O risco de mais mortes nas rodovias federais já foi apontado também por auditoria especial do Tribunal de Contas da União há quatro anos. Na ocasião, havia sinais de alta nos acidentes, e o tribunal detectou que a causa principal era o baixo investimento nas rodovias, principalmente na conservação e em sistemas de controle de velocidade. As estradas foram consideradas ruins, mal policiadas e com número insuficiente de radares. Até quando vão ignorar isso?
Nos países onde houve redução de acidentes no trânsito, foram tomadas diversas providências legais e eficazes como fiscalizações constantes, com policiais preparados e equipados; orientação para cumprimento das leis que regulam o consumo de álcool aliado à direção; conservação das vias públicas e rodovias e especialmente campanhas educativas. No Brasil, já tínhamos um Código de Trânsito rigoroso antes da Lei Seca, bastava que ele fosse cumprido.
Apesar da urgência no pedido, até hoje o STF não avaliou nossos argumentos. O silêncio do Supremo além de retardar a reformulação da lei, contribui para que as mortes nas estradas continuem crescendo assustadoramente, pois enquanto o poder público se esconde por trás de uma lei inócua como principal ação para conter a violência no trânsito, outras medidas realmente necessárias acabam não sendo adotadas
Todos os dados recentemente publicados mostram que a discussão sobre a Lei Seca deve ser retomada de forma isenta, clara, transparente e objetiva.

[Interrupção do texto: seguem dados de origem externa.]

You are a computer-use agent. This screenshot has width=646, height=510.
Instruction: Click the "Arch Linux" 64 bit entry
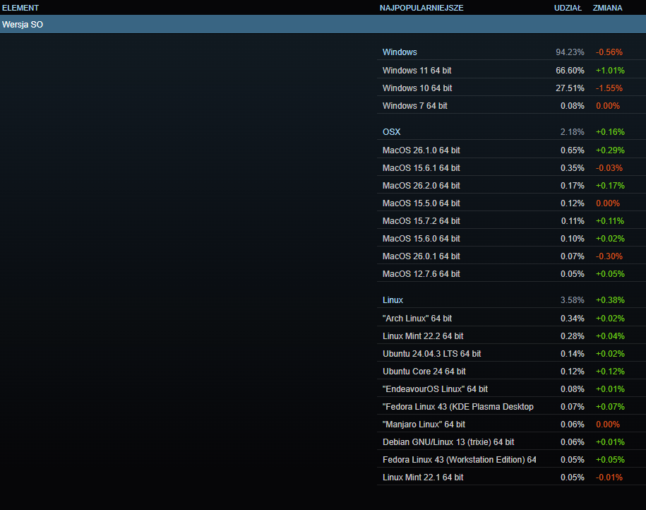click(417, 319)
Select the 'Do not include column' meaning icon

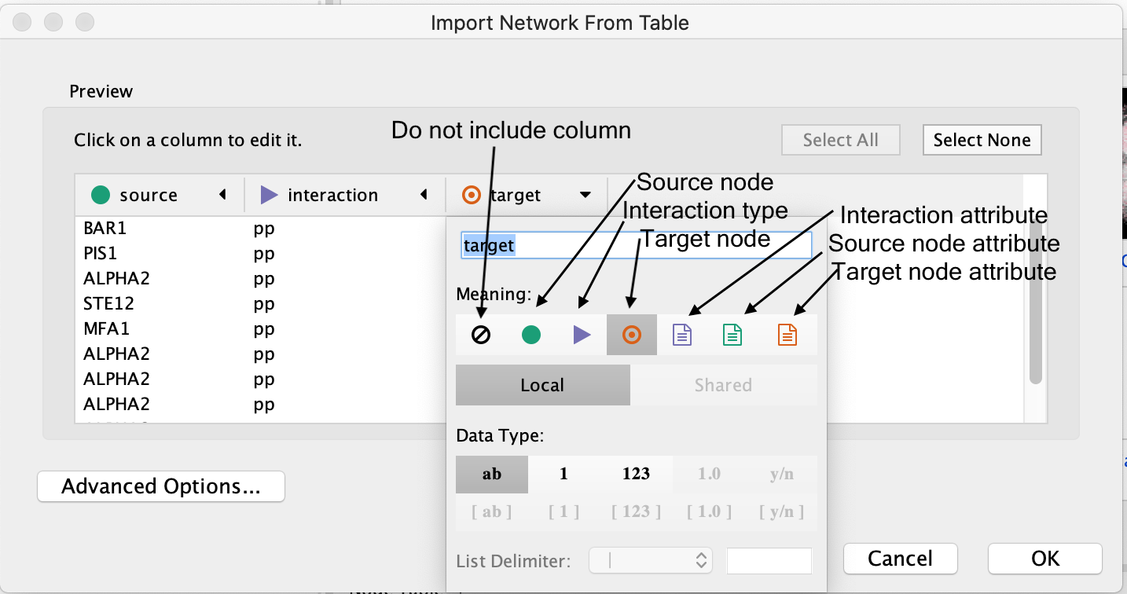pyautogui.click(x=481, y=336)
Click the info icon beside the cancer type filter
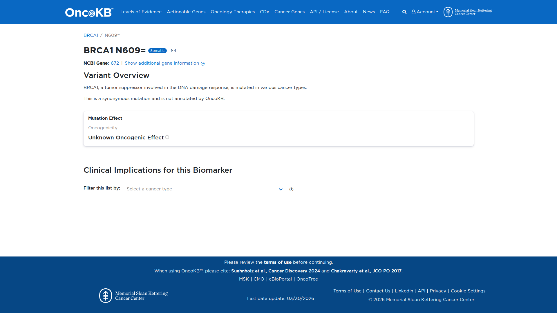 [291, 189]
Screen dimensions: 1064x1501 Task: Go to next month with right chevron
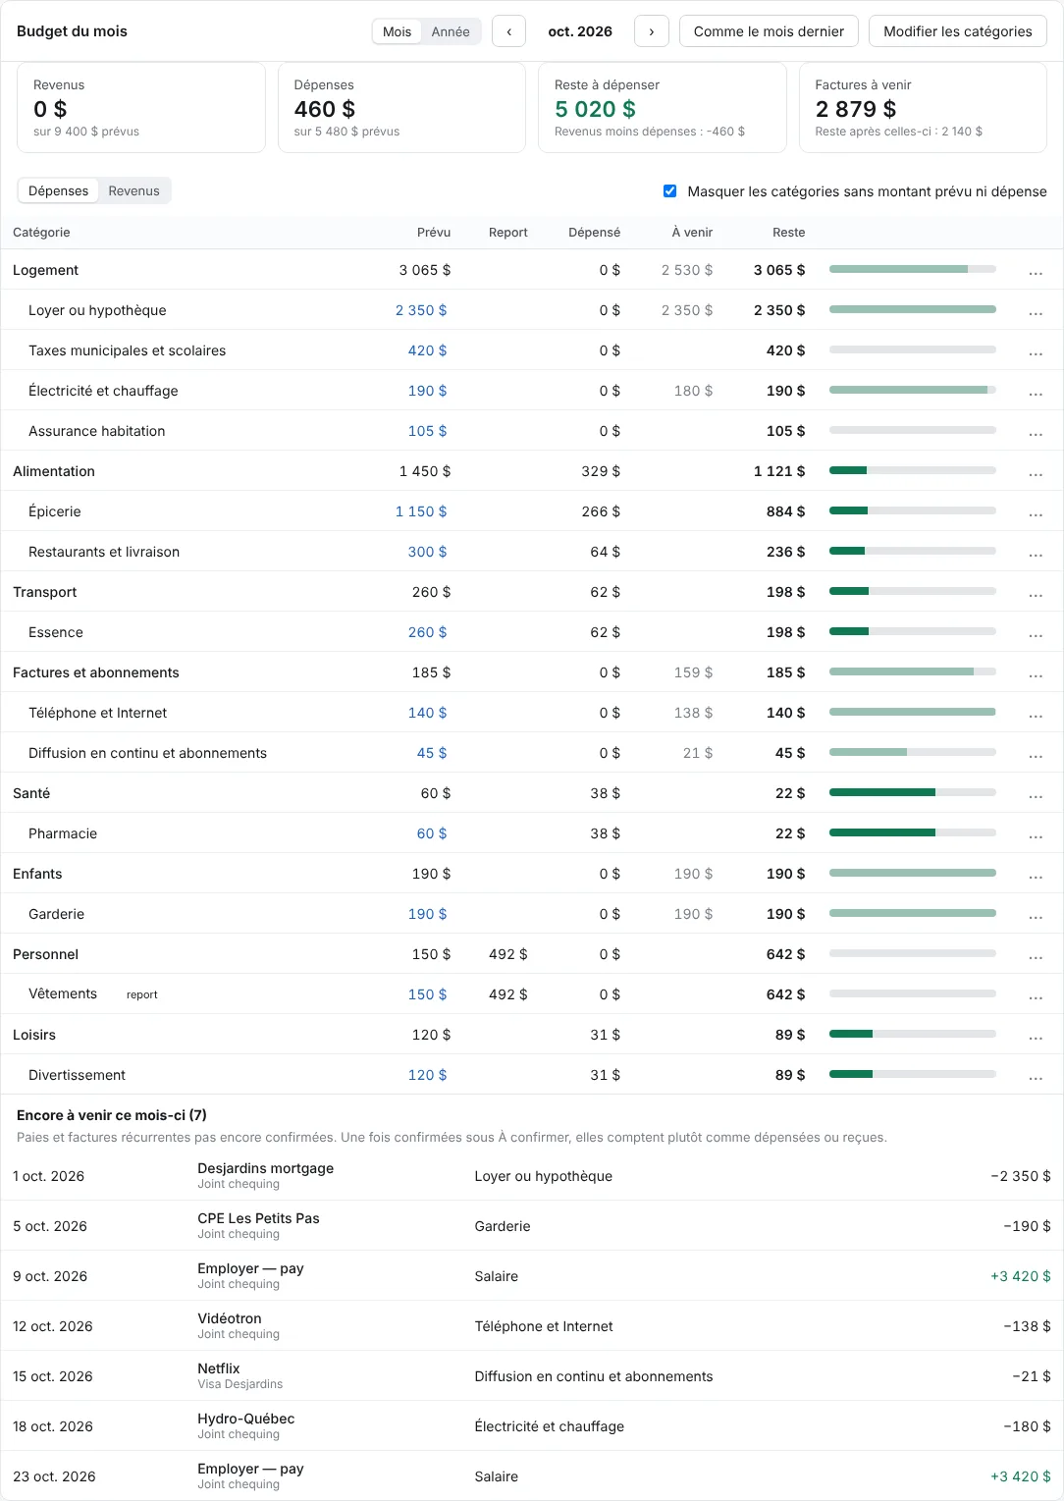652,31
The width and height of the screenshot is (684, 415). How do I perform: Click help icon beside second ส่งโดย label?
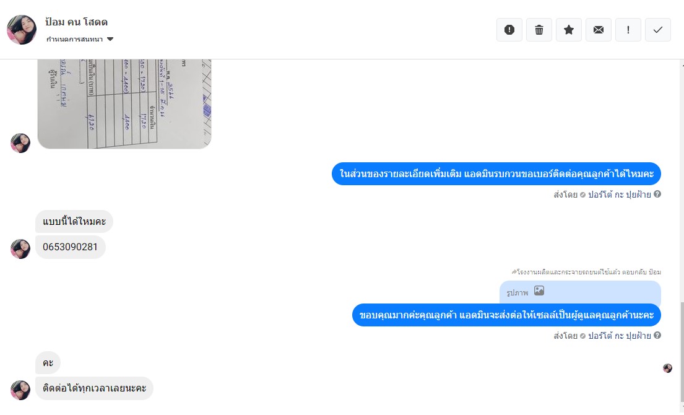tap(657, 335)
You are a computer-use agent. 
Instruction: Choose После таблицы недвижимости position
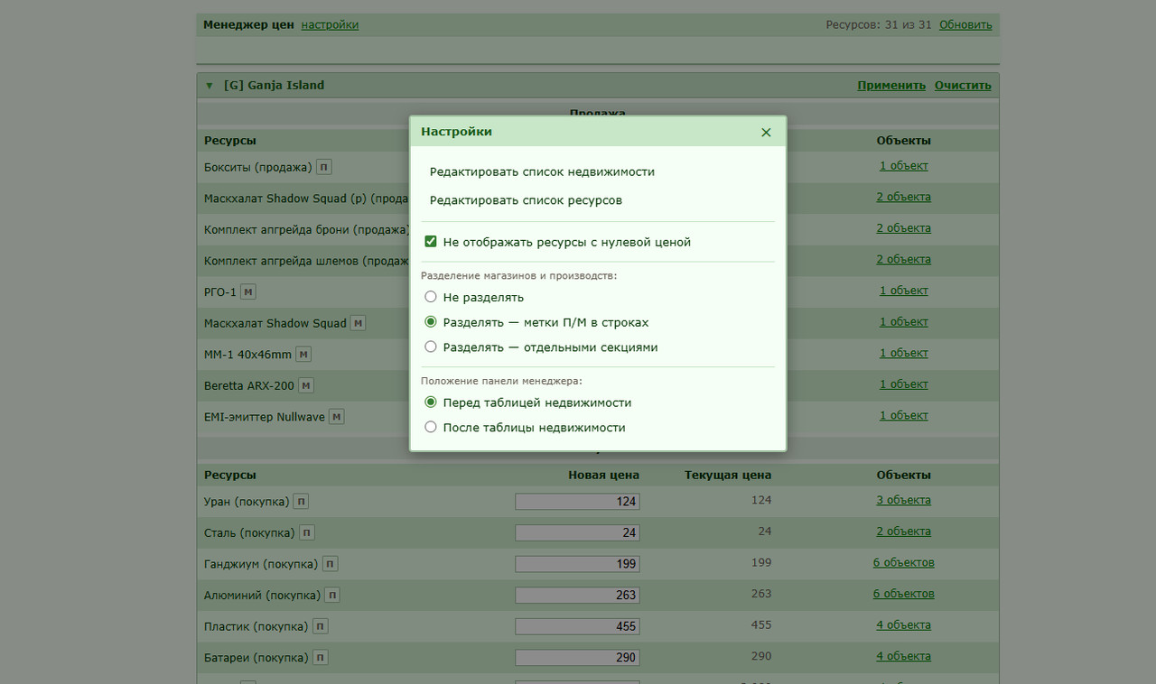[x=431, y=427]
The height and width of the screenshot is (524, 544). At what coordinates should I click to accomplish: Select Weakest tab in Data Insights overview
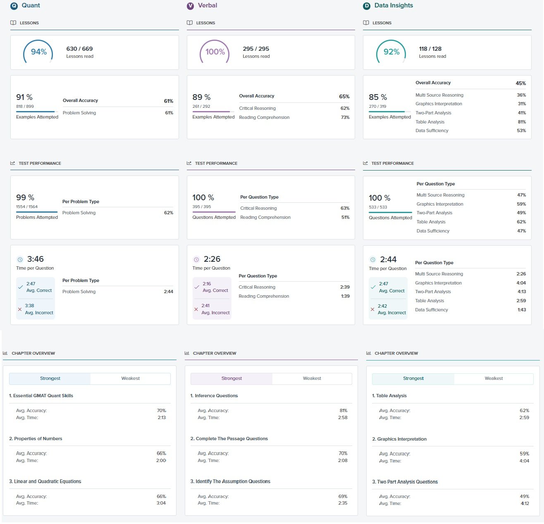[x=494, y=379]
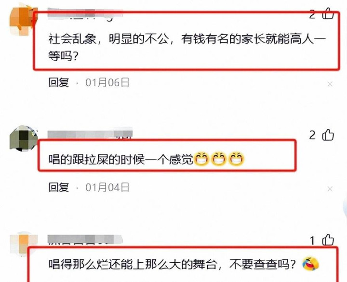Image resolution: width=347 pixels, height=282 pixels.
Task: Like the comment starting with 社会乱象
Action: pos(328,13)
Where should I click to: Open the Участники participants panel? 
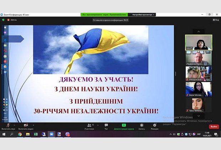(90, 126)
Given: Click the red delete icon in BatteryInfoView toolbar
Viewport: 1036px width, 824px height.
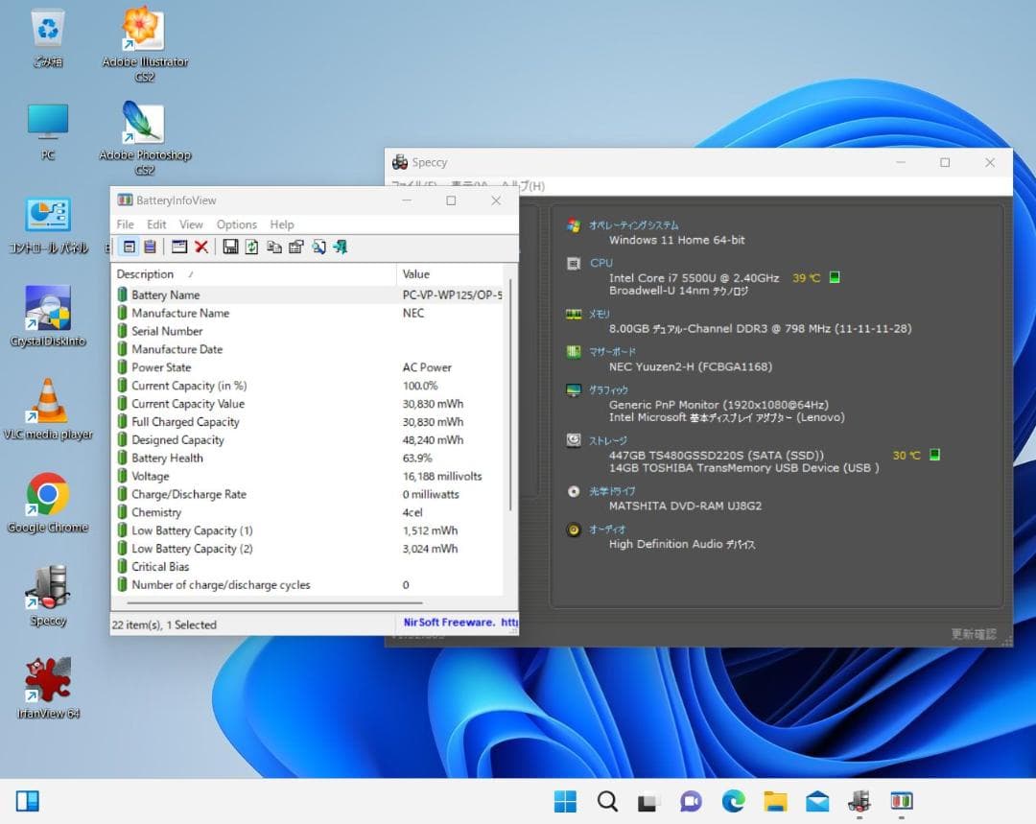Looking at the screenshot, I should pos(201,247).
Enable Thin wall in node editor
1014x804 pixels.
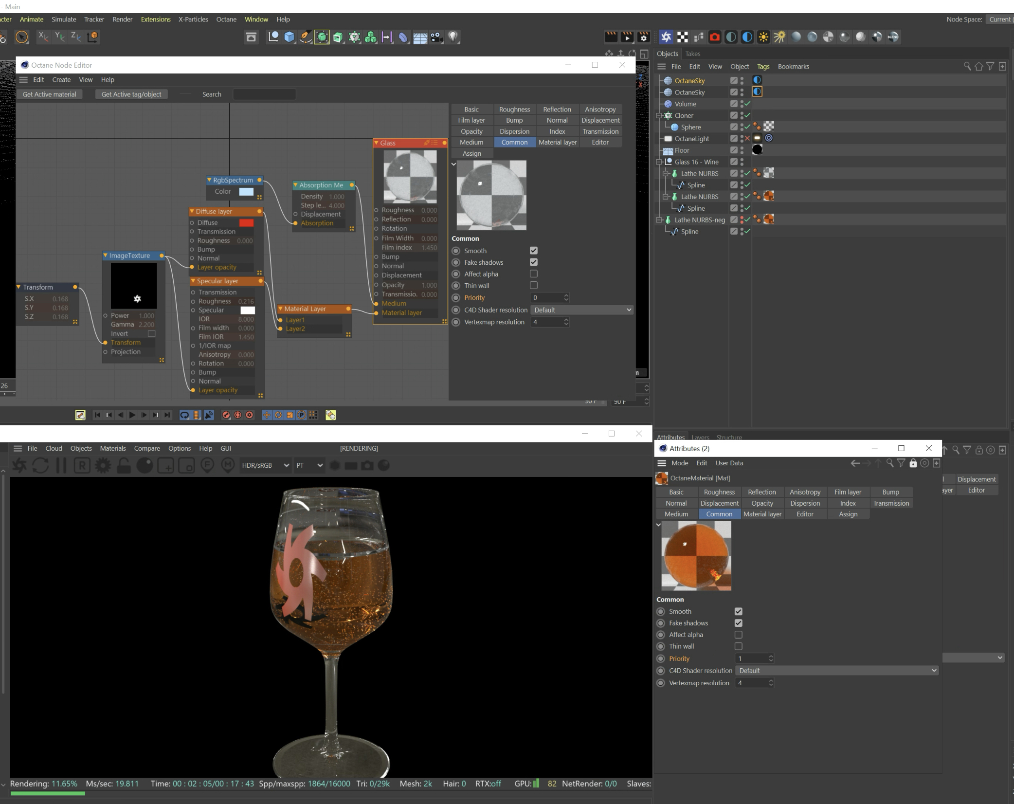coord(534,286)
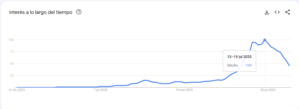The image size is (299, 109).
Task: Download the chart data as CSV
Action: pos(267,12)
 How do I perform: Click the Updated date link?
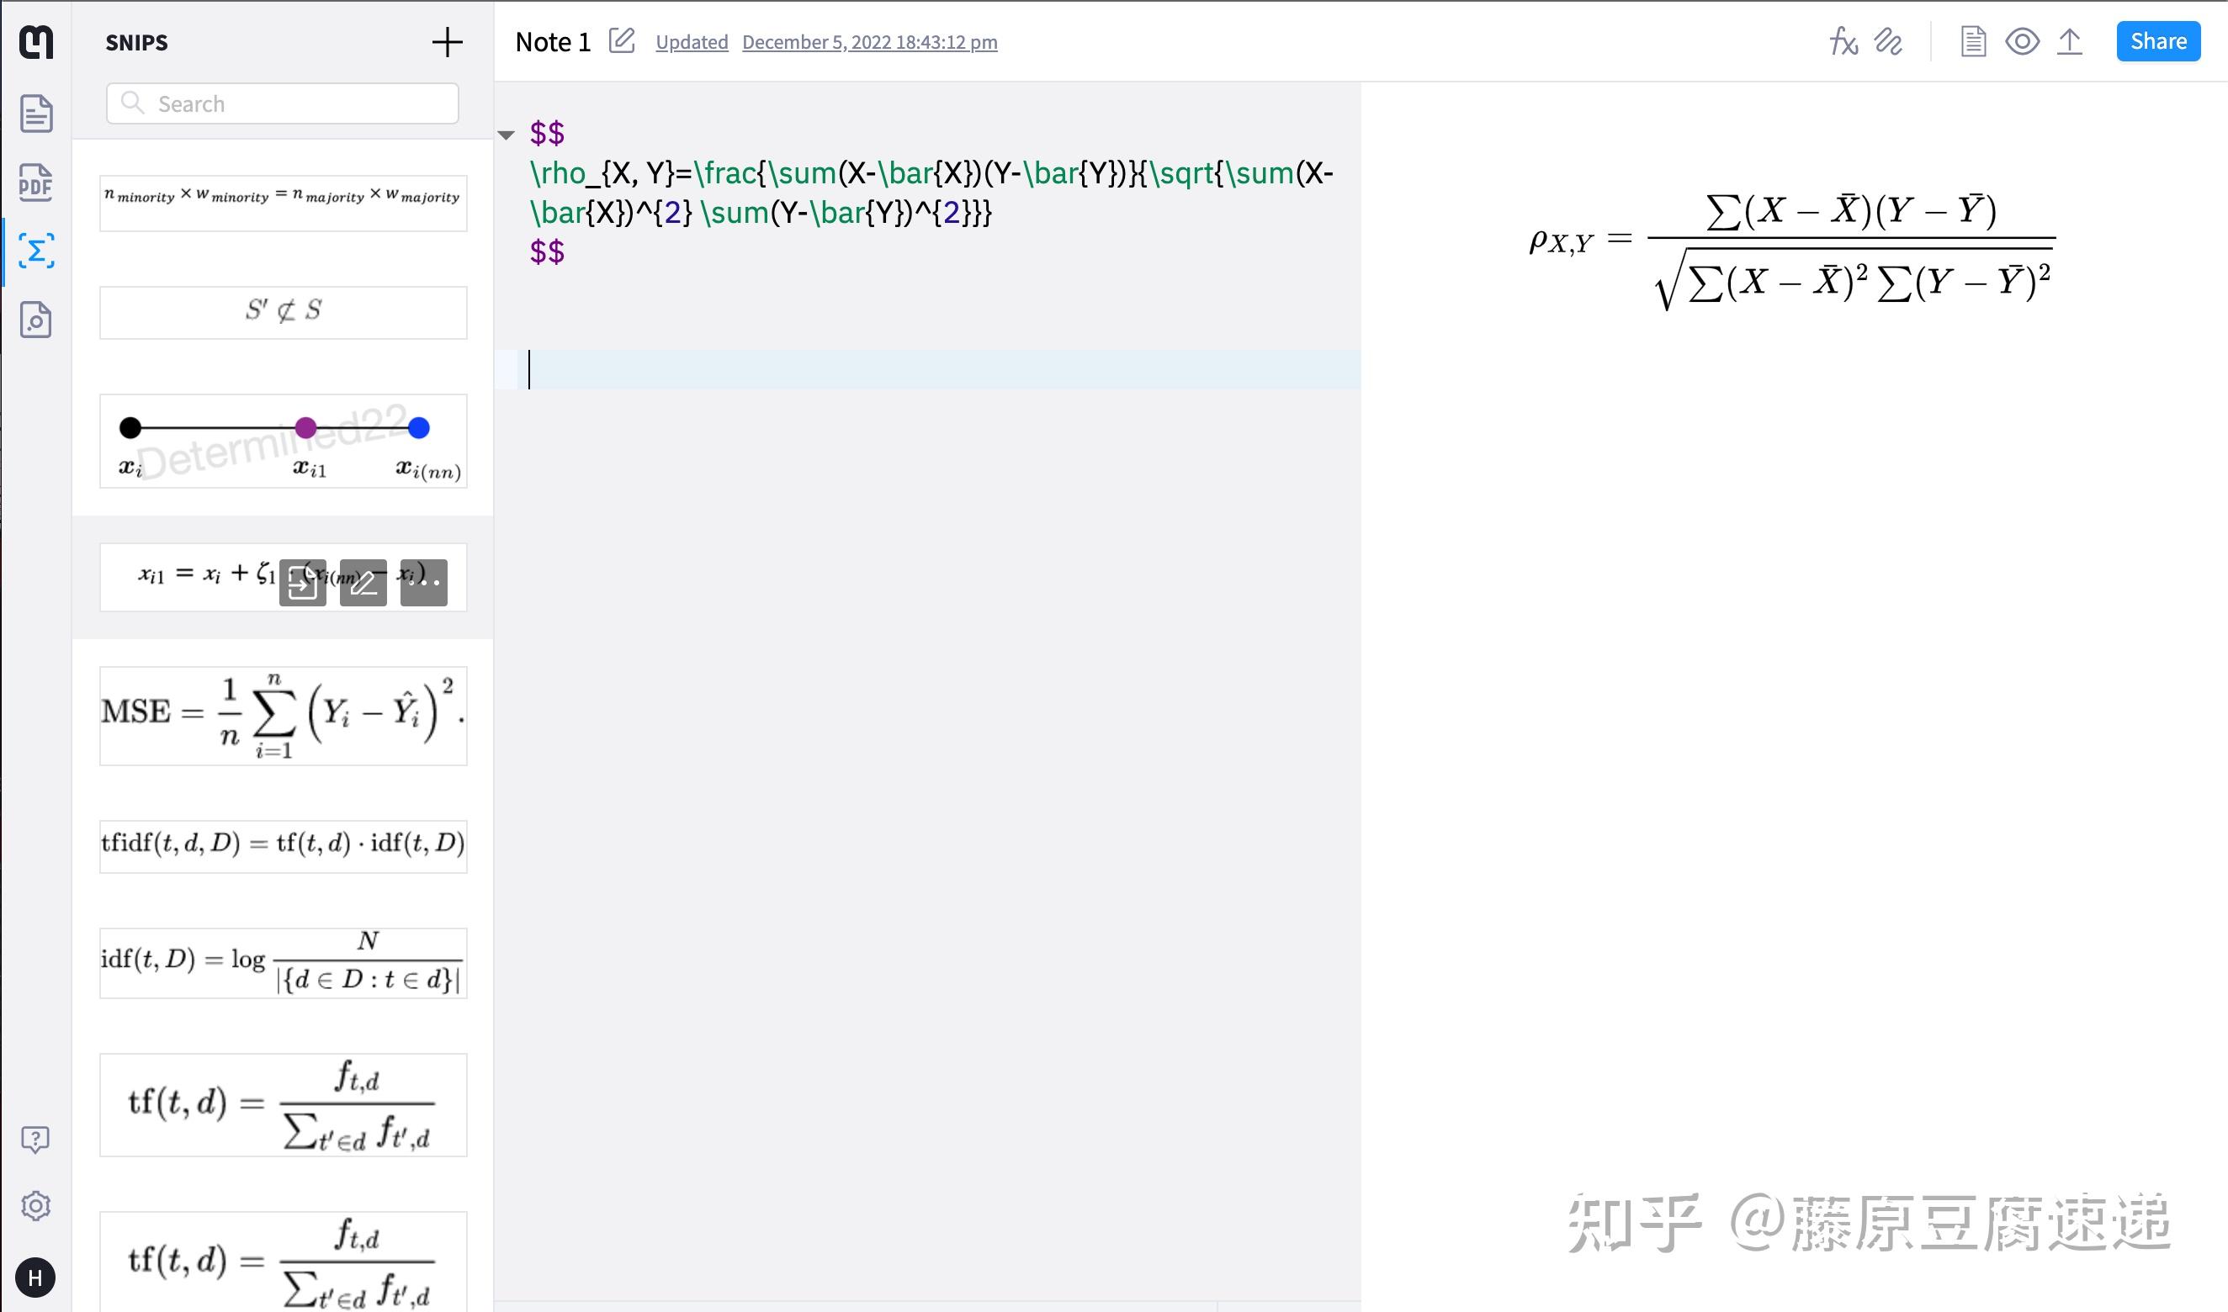pos(869,42)
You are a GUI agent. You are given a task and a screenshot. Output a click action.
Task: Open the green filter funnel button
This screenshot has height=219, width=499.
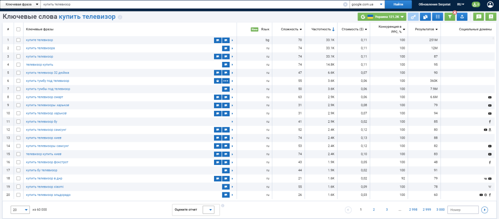(x=450, y=17)
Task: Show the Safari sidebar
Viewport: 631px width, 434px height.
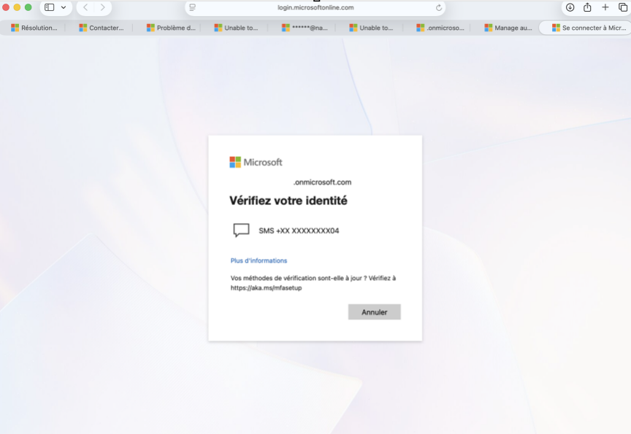Action: (48, 8)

E o momento é agora. A imprensa tem um papel relevante a cumprir na condução dessa questão junto à sociedade. Não pode, sob nenhum pretexto, deixar-se seduzir por pirotecnias políticas, cujo único objetivo é desviar a atenção da opinião pública para os graves problemas estruturais do país.
Não defendemos a combinação entre a bebida e a direção e concordamos com a punição de quem exagera no álcool. O que defendemos é que não é coerente e justo que nosso setor seja penalizado com medidas absurdas e apontado sempre como o vilão do trânsito. Acreditamos que a solução passa, necessariamente, pela educação dos motoristas e por uma fiscalização eficiente, prevista pelo artigo 276 do Código de Trânsito Brasileiro, mas que nunca foi aplicada como deveria.
É preciso que o poder público tenha a humildade de reconhecer que errou e editou mais uma lei ineficiente. É preciso buscar uma abordagem mais adequada e responsável para o assunto. Não podemos mais aceitar que o Brasil ocupe a quinta posição no ranking de violência no trânsito, conforme estudo da Organização Mundial de Saúde (OMS). É inaceitável ainda que dois anos depois, os cidadãos que dirigem alcoolizados continuem impunes, que medidas socioeducativas não sejam implantadas e não haja nenhuma melhora em relação à segurança nas estradas.
Pela seriedade da questão, sociedade civil e governantes precisam se unir para criar soluções eficazes para reduzir os acidentes no trânsito e não apenas aplicar medidas punitivas, que restringem a liberdade dos cidadãos e não resolvem o problema. Passou da hora de reverter essas estatísticas!